Domain dependent orchestrated regulation of bacterial growth, persistence and chemotaxis by an essential GTPase, CgtA, in Vibrio cholerae

Abstract

SummaryCgtA, an evolutionarily conserved GTPase, associated with the 50S ribosome controls a broad spectrum of physiological processes in bacteria. It has three structural domains, viz., N-terminal domain (NTD), GTPase domain and C-terminal domain (CTD). CgtA regulates expression of several of genes during nutritional stress in Vibrio cholerae. The mechanism of transcriptional regulation by CgtA is unknown, though the NTD concomitantly with the GTPase domain participates in the process.
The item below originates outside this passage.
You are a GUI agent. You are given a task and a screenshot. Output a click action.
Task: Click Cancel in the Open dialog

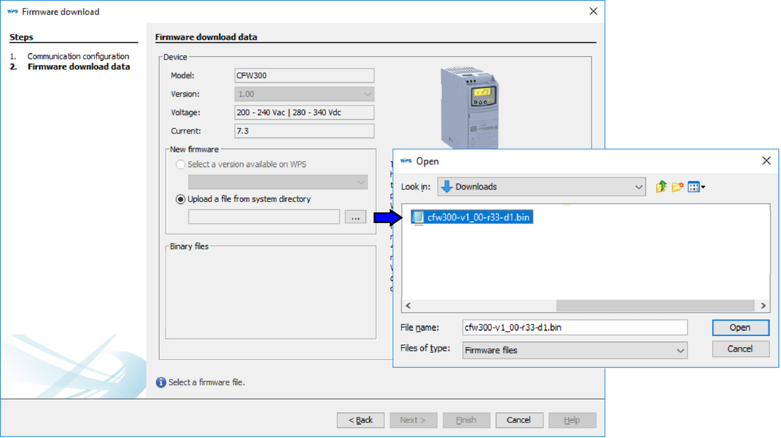click(x=740, y=349)
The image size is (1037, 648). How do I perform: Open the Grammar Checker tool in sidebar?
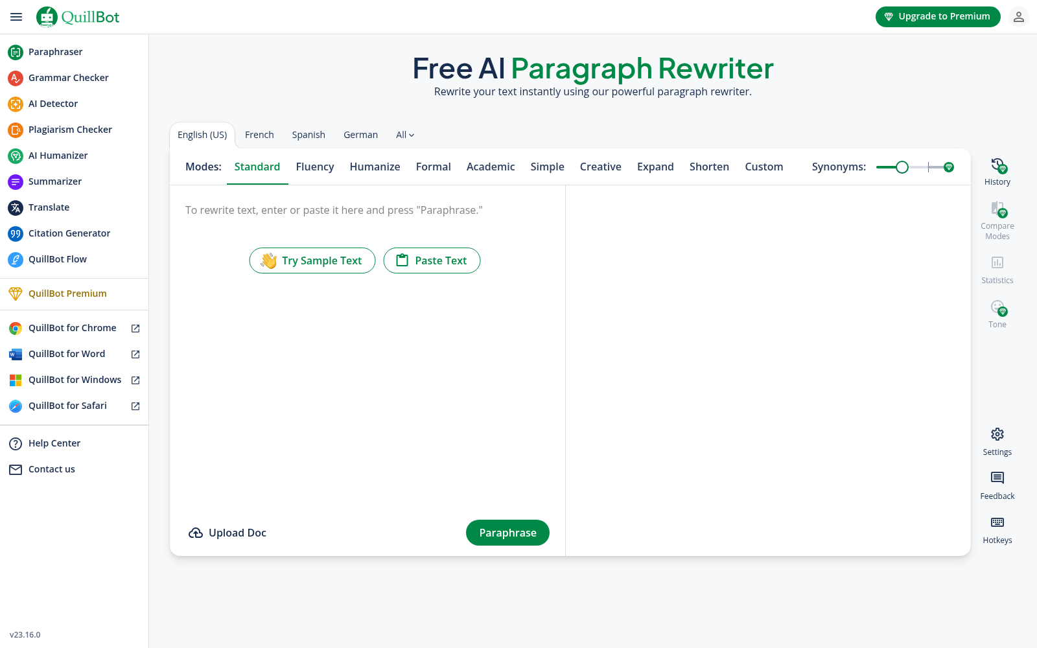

Here, we show that the in vivo deletion of the 57 amino acids long CTD of CgtA GTPase of V. cholerae is dispensable for viability, contrary to the complete knockdown of cgtA gene. Slower growth was observed in cgtA knockdown strain with intermittent diauxic lags in minimal media than the CTD deleted strain. Irreversible defect in colony morphology was observed in the cells with CTD deletion. Resuscitation of persister cells occurred when nutritionally deprived complete cgtA knockdown cells after growing for longer periods were transferred to nutritionally enriched media. The motility of the cgtA knockdown strain was significantly reduced than the wild type cells. Furthermore, CTD deleted cells were also found to be defective in motility, but comparatively lower than cgtA knockdown cells. Elongated and slender V. cholerae cells were observed by SEM imaging upon cgtA depletion, whereas, upon CTD deletion cellular elongation did not occur. Based on our study here, we propose that the CTD of CgtA perceives the nutritional stress response, to which the NTD and GTPase responds.